Filter the records below and copy out every line that contains the string "Task".

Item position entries
BEGIN

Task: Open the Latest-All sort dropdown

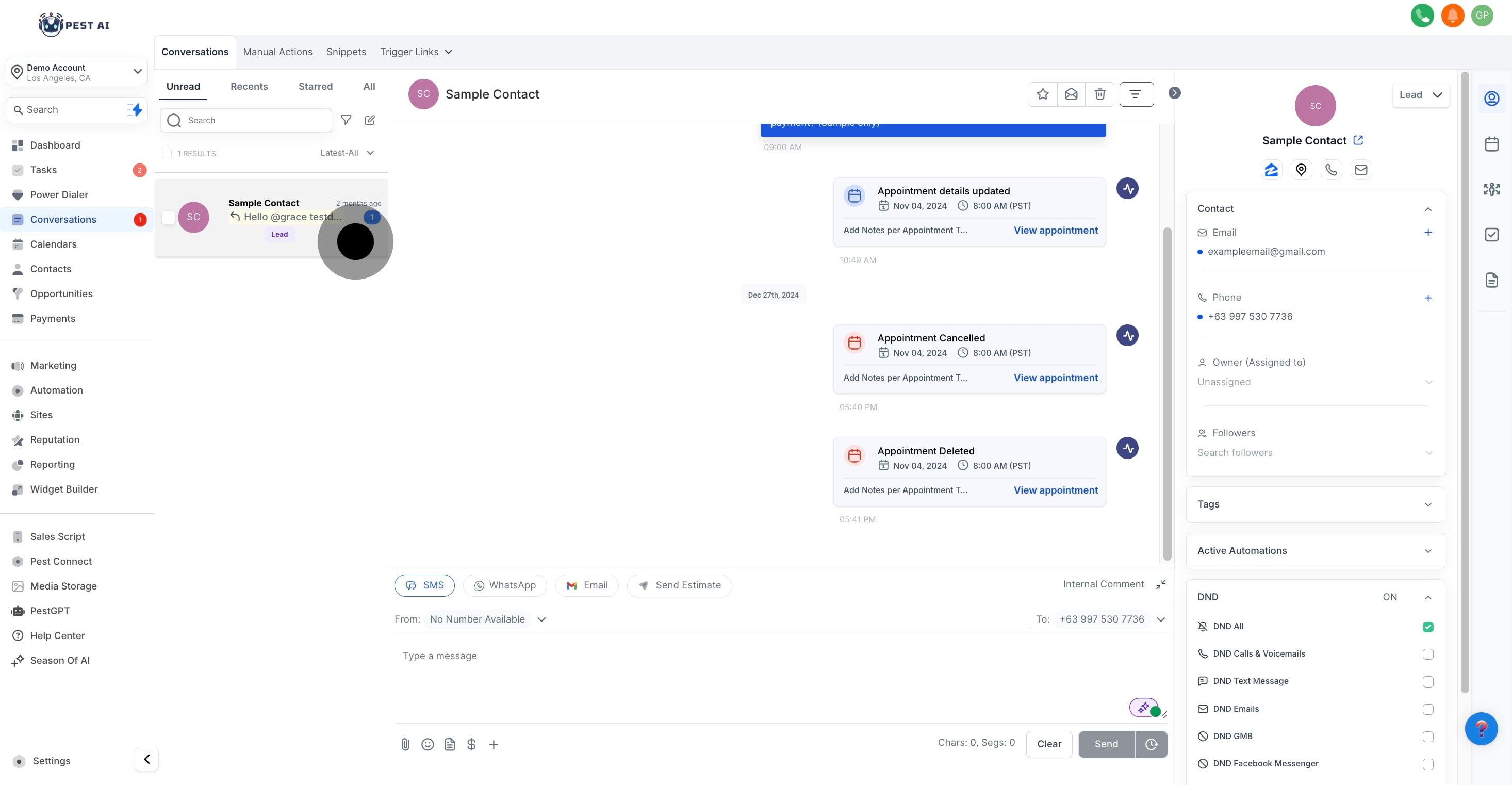Action: [347, 153]
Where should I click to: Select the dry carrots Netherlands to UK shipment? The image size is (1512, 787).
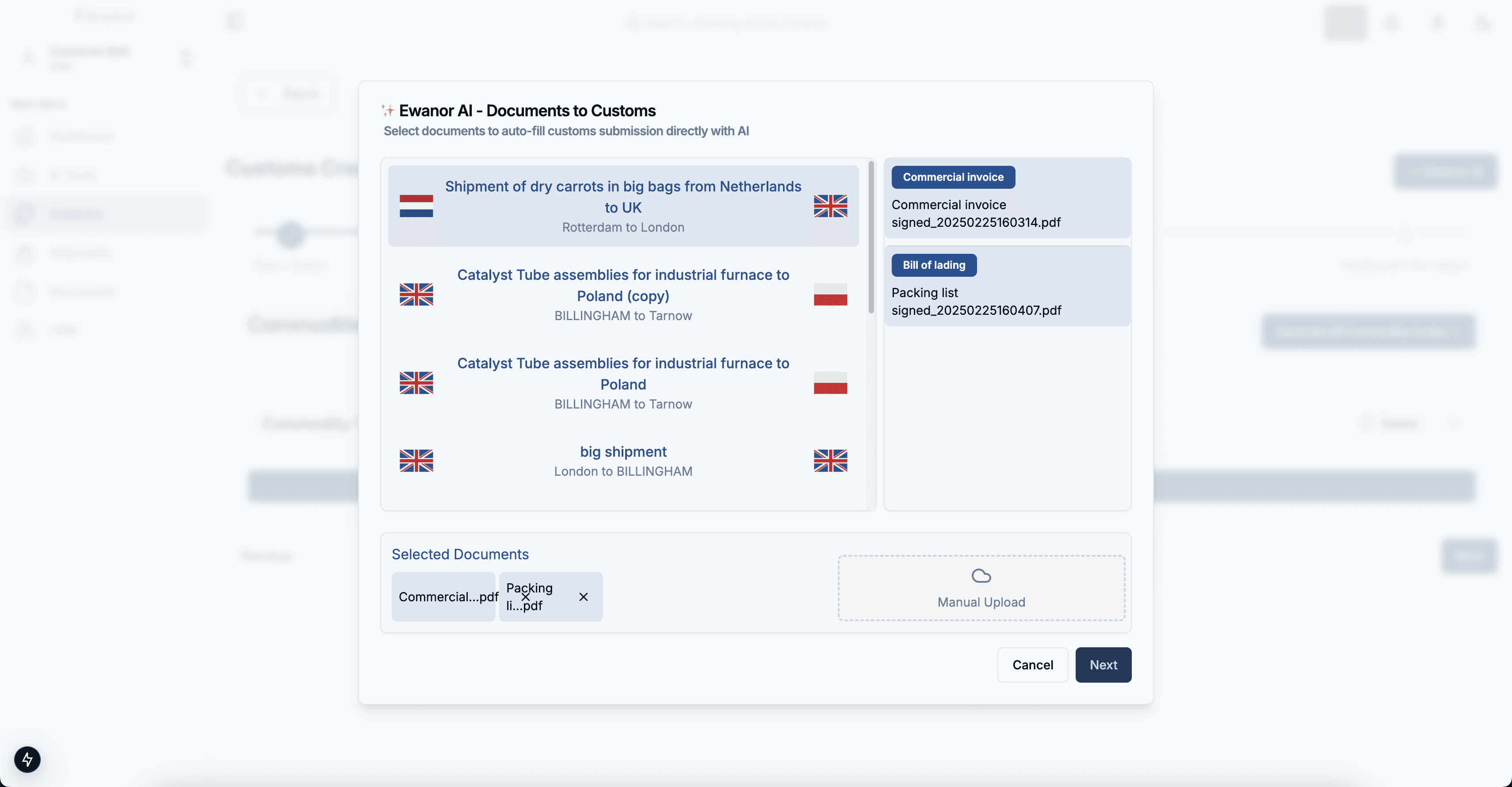pyautogui.click(x=623, y=206)
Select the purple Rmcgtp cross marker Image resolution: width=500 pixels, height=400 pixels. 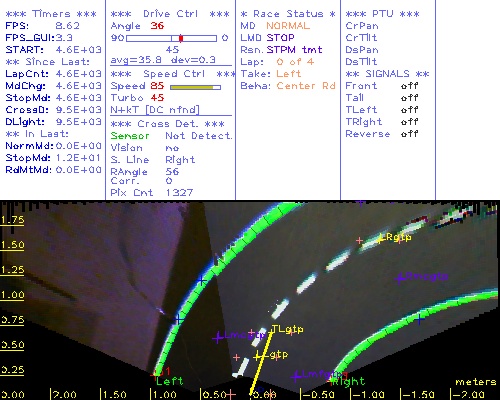(x=400, y=277)
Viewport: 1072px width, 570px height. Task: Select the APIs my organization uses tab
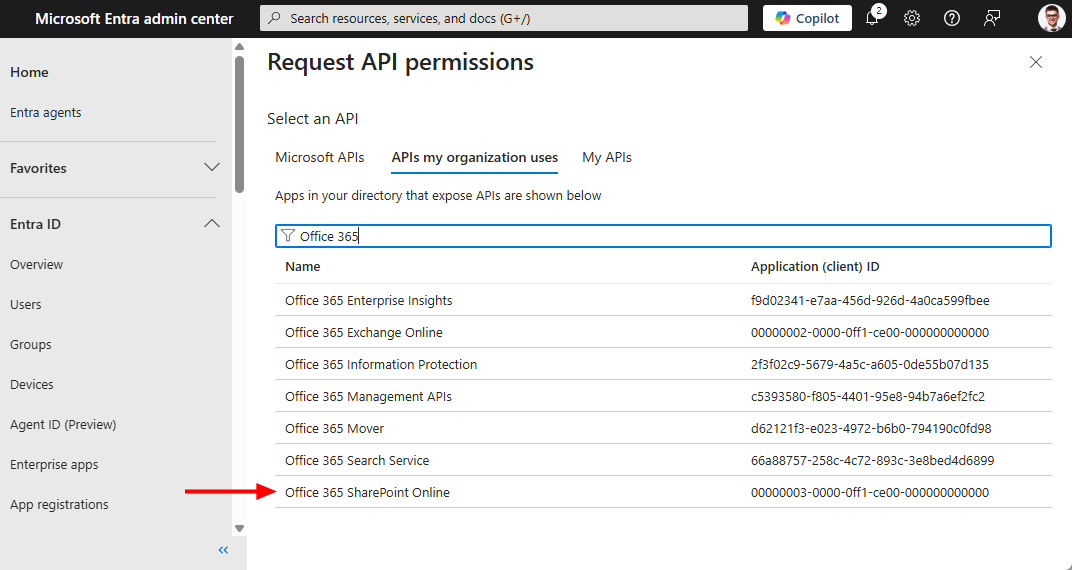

END

#### Written response
Task: Open the Latest-All sort dropdown
Viewport: 1072px width, 570px height. Task: Select the APIs my organization uses tab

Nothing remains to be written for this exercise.